Choosing the right parameters for a template can make a significant difference to how useful the template is. In this article, I will present a very simple guideline that, where applicable, can improve a template's flexibility. I will also provide an example of how the standard library itself could have applied this guideline but didn't.
The fundamental idea can be seen in the following example:
template<typename Element> struct inflexible { typedef Element element_t; typedef std::vector<Element> container_t; // ... }; template<typename Container> struct flexible { typedef typename Container::value_type element_t; typedef Container container_t; // ... };
These two templates both define two member typedefs element_t and container_t, presumably for further use internally (not shown). In the first case, although the template can have any element type, it always uses a std::vector as container. The second case is more flexible, since it will work with any container, and any element type, provided that the container has a sufficiently vector-like interface. The principle at work can be stated as follows:
"A template will be more flexible if, instead of internally generating a new type from its arguments, it accepts the generated type directly as a parameter."
Unfortunately, there are some costs associated with this approach, which I will point out first before expanding on the benefits. Firstly, the interface may be less convenient. From the example, client code would have to use flexible<std::vector<int> > instead of simply inflexible<int>. There is an easy solution, which is to provide a convenient interface once the more flexible implementation is available:
template <typename Element> struct convenient : flexible<std::vector<Element> > { };
The second cost is that the documentation for the template will be more complicated. In the example, instead of merely specifying the constraints on the element type, the documentation must now also describe what interface the container type must provide, such as an operator[] member function, insert functions and so on. Ideally, the requirements would also be broad enough to allow for future changes in the implementation of the template, for instance switching internally from using operator[] to random-access iterators.
Lastly, to inter-operate with a wide variety of argument types, the template implementation will need to be more carefully written. In the example, instead of assuming that size_t is the correct type for indexing into the container, the implementation should use typename container_t::size_type.

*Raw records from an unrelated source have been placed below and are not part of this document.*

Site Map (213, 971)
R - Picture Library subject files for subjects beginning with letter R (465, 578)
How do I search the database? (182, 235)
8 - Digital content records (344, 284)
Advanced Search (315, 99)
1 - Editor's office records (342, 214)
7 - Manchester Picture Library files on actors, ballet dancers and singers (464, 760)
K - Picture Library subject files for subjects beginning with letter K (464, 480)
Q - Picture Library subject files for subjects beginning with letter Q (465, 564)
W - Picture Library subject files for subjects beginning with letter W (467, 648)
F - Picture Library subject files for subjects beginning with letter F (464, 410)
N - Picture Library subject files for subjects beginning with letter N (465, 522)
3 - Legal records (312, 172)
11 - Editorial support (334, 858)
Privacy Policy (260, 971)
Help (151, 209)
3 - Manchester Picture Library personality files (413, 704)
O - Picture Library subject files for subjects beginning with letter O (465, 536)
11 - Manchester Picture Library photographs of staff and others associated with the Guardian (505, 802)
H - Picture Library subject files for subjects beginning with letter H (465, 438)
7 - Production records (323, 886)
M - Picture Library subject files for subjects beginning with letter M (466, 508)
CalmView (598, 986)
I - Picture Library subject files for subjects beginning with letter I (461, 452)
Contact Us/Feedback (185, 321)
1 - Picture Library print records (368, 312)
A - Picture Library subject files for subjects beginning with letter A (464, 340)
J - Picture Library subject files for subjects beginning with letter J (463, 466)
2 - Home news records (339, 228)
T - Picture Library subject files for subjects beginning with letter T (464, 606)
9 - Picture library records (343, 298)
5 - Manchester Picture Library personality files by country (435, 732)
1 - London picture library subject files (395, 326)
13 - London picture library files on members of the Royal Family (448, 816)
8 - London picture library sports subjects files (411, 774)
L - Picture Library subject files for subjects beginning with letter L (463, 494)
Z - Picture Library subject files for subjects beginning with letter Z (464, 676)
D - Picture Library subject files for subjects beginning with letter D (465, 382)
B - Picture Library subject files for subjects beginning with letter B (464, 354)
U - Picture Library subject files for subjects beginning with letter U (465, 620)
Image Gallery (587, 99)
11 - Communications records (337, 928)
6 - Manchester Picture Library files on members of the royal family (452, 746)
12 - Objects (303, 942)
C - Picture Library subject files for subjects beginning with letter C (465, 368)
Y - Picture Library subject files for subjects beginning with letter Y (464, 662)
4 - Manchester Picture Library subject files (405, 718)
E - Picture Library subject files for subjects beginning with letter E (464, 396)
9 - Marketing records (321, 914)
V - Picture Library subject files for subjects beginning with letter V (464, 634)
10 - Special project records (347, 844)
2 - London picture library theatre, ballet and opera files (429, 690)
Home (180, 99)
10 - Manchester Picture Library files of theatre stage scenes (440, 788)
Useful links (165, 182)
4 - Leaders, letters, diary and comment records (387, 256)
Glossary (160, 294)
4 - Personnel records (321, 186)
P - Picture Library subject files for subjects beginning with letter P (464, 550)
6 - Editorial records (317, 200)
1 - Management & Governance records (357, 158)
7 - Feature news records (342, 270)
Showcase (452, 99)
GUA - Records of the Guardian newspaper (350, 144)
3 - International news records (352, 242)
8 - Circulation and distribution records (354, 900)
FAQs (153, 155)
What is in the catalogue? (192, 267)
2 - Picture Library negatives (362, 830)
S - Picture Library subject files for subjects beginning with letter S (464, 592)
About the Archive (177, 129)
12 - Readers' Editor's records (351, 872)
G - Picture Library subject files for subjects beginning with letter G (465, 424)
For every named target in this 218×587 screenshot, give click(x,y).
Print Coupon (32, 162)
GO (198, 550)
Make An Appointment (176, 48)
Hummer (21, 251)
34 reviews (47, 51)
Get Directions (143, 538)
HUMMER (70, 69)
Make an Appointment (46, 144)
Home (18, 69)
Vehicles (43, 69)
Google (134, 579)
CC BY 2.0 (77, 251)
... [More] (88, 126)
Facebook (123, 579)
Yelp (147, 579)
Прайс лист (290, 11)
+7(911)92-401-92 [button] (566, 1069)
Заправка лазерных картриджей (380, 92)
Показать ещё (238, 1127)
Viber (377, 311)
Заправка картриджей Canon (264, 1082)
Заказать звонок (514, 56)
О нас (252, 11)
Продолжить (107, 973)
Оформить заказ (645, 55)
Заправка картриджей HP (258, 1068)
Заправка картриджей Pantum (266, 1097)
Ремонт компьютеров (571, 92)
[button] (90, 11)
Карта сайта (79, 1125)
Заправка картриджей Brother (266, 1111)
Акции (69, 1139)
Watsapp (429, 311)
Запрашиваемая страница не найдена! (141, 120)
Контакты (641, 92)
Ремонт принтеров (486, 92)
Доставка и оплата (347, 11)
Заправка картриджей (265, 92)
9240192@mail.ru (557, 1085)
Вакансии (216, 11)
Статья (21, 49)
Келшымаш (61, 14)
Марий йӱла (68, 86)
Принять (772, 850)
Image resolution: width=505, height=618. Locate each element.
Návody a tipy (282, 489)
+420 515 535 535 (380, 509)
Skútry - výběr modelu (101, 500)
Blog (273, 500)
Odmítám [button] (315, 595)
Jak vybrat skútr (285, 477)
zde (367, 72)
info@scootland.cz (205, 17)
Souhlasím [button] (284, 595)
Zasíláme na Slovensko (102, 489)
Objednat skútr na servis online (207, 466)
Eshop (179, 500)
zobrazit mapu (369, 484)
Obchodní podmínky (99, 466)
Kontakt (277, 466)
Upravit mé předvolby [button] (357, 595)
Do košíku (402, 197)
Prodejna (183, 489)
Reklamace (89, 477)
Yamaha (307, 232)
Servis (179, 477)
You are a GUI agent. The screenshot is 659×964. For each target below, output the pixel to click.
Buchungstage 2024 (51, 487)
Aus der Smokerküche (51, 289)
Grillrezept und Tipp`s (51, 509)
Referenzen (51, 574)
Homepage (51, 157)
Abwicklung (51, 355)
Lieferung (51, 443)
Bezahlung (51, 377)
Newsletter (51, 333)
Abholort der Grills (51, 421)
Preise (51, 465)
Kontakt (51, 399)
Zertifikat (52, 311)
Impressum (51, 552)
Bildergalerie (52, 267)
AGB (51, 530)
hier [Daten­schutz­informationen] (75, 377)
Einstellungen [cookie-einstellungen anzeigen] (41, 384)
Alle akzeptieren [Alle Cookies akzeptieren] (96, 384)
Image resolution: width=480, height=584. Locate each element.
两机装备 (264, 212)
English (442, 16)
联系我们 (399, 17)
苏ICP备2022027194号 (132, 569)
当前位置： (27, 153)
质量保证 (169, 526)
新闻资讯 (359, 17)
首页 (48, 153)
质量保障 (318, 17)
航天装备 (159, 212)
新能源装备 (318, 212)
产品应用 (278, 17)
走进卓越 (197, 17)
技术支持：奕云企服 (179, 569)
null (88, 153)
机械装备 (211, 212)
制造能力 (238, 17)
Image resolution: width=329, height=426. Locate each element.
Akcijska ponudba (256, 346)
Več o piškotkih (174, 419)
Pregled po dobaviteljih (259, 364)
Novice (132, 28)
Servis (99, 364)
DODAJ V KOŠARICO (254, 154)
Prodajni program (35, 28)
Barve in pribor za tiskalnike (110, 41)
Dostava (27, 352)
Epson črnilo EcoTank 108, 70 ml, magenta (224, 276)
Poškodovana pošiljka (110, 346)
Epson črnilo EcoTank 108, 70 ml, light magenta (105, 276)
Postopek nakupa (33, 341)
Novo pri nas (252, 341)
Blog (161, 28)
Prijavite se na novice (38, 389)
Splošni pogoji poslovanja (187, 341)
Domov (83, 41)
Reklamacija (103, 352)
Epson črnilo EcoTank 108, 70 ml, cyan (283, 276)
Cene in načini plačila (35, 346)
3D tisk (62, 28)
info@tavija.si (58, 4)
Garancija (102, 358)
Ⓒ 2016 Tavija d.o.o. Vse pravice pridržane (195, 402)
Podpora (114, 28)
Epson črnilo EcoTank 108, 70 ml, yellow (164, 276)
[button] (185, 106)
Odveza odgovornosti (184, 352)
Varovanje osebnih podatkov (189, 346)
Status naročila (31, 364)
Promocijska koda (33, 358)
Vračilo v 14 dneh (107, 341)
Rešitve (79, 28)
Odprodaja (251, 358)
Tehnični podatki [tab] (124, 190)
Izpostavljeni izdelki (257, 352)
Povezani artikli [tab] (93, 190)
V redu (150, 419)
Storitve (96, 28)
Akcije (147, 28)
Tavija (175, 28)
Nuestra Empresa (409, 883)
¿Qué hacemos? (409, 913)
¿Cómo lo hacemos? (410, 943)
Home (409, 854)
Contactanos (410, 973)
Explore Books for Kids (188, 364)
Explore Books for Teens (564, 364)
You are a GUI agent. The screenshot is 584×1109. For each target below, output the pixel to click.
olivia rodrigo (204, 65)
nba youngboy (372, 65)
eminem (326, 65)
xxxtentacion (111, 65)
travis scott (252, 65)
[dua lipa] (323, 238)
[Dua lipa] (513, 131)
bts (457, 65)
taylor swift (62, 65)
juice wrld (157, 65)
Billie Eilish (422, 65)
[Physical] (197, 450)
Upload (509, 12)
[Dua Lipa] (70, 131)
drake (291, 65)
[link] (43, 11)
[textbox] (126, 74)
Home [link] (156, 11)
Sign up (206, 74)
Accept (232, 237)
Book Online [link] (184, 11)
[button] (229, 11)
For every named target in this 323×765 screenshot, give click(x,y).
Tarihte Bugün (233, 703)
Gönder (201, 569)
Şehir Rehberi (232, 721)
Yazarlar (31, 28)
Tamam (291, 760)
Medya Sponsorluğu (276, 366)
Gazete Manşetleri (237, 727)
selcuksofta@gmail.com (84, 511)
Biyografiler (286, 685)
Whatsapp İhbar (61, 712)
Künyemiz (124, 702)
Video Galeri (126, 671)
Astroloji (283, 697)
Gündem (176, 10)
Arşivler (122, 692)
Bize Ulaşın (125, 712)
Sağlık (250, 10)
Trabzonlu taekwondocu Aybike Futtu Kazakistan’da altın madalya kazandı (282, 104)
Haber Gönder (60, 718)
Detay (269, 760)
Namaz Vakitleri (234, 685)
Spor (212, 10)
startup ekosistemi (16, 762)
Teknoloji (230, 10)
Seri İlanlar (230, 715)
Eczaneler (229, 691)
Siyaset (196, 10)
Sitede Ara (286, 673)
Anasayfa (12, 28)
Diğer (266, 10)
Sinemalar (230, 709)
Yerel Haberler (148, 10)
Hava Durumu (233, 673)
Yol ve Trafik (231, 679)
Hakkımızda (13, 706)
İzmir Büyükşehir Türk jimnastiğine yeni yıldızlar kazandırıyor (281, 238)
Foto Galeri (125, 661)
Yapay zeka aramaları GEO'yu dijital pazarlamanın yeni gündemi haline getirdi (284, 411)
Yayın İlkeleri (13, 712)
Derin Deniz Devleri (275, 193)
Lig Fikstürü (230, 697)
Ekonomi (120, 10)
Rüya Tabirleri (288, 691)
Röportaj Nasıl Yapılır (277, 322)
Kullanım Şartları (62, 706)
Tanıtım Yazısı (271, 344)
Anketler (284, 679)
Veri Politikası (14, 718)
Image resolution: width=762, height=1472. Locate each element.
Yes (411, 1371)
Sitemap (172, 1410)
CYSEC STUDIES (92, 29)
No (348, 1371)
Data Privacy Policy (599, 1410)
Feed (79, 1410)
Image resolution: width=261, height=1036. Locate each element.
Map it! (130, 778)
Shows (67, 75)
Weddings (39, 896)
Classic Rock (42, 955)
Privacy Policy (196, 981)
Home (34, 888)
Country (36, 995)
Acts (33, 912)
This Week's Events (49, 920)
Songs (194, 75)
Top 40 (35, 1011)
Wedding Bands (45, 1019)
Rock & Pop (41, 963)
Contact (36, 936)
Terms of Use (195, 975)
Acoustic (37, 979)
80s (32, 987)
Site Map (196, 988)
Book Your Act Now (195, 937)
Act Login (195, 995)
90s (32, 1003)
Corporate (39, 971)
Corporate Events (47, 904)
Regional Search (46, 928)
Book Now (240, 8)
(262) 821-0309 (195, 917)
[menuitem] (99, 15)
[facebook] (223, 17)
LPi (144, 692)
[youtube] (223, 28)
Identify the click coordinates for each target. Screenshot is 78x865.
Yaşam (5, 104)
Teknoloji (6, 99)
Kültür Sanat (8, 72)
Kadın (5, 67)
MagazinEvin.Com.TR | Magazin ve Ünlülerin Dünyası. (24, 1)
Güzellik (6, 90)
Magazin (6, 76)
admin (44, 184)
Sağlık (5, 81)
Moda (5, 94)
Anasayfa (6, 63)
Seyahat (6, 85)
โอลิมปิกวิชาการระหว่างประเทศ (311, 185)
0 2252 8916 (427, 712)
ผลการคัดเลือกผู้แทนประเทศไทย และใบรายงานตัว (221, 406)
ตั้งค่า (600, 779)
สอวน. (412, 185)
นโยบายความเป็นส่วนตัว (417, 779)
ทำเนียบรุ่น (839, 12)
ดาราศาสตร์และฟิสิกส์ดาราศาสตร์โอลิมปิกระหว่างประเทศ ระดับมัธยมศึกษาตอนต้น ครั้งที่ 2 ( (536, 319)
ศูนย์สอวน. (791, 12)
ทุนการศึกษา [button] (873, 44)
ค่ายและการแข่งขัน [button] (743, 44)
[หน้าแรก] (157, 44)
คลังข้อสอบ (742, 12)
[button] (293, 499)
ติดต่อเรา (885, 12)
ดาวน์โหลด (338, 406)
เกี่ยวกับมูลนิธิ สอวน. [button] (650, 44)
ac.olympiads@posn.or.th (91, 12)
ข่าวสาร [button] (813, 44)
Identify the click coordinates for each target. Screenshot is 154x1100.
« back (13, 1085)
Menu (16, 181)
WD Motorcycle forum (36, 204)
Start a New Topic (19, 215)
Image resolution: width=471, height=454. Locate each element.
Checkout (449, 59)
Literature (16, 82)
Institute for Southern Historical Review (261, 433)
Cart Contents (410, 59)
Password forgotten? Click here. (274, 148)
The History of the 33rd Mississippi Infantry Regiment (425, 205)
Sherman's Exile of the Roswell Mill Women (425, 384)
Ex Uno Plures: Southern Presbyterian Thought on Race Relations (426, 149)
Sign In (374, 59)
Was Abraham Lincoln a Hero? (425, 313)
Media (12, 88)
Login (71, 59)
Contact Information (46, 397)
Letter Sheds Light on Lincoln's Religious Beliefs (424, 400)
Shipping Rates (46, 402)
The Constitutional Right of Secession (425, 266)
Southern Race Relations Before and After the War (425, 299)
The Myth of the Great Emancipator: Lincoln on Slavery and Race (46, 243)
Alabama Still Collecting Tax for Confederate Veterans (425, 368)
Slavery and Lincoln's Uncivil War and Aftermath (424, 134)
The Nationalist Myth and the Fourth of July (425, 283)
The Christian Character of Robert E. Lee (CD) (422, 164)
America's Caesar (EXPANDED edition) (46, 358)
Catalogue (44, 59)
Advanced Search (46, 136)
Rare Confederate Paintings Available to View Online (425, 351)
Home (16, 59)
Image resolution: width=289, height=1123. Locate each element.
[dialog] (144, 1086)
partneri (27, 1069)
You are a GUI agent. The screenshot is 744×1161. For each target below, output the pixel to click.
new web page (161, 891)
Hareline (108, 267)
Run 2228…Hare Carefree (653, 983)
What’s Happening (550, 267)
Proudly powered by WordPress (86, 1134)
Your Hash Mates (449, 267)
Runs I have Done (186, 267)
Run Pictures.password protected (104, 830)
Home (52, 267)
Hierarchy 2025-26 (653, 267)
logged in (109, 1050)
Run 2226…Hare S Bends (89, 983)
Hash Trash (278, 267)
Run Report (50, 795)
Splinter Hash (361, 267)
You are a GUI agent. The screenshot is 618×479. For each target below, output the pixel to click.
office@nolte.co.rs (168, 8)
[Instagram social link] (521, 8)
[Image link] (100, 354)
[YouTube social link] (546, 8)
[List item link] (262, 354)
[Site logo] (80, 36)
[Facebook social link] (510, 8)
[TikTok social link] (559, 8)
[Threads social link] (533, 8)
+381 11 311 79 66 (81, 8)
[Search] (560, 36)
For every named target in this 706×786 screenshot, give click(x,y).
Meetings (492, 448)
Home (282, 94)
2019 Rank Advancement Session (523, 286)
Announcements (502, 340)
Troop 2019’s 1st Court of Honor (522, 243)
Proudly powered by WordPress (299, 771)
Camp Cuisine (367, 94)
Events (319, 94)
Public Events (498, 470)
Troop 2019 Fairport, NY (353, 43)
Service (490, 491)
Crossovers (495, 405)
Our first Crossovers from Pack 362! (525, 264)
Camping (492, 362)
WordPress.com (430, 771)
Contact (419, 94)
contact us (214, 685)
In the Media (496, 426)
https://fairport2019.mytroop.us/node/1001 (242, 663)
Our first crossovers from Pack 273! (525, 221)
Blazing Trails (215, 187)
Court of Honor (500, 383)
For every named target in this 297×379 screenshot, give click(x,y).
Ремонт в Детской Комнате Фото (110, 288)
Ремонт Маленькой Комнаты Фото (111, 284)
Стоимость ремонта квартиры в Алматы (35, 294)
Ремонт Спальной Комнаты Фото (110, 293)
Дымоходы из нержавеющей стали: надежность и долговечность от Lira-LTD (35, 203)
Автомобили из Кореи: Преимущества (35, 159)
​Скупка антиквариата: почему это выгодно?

To see the consequences of writing a more flexible template, let's take a look at std::map:
template <class Key, class T, ...> class map { public: typedef Key key_type; typedef T mapped_type; typedef pair<const Key, T> value_type; // ... };
This should be recognizable as a variant of the first template /inflexible/, since it generates the value_type (using std::pair) from template arguments instead of accepting a value_type parameter directly. If I have a user-defined type that has both key_type and mapped_type in the same object, I have a problem which will be familiar to some readers from their own experience. For example:
struct person { person_id_t m_person_id; //Unique identifier std::string m_surname; std::string m_other_names; // ... }; void foo () { typedef std::map<person_id_t, person> map_t; map_t my_map; person p; person_id_t id; // must generate a pair object for insertion my_map.insert(map_t::value_type (p.m_person_id, p)); // lookup by ID and modification are // convenient my_map[id].m_other_names = "Joe"; }
The insertion is a little cumbersome, and duplicates the person ID for every entry in the map. How much of a problem this is in practice depends on the nature of the key type in use, but it is usually a good idea to avoid data duplication where possible. Alternatively, one could choose to use std::set and have code like this:
struct person_id_less { bool operator()(person const &p1, person const &p2) { return p1.m_person_id < p2.m_person_id; } }; void foo () { typedef std::set<person, person_id_less> set_t; set_t my_set; person p; person_id_t id; // insertion is convenient my_set.insert (p); // find requires a person object instead // of just the ID p.m_person_id = id; // mutable access requires a const_cast const_cast<person &>( *my_set.find (p)).m_other_names = "Joe"; }
So std::set is easier to use as far as insertions are concerned, and does not duplicate any data, but element lookup and modification are made more difficult. In fact, the std::set example has a potentially catastrophic problem, since my_set.find() will return my_set.end() if there is no match, leading to undefined behaviour from the code. None of these problems are insurmountable, but they do reveal some limitations of the two templates' interfaces.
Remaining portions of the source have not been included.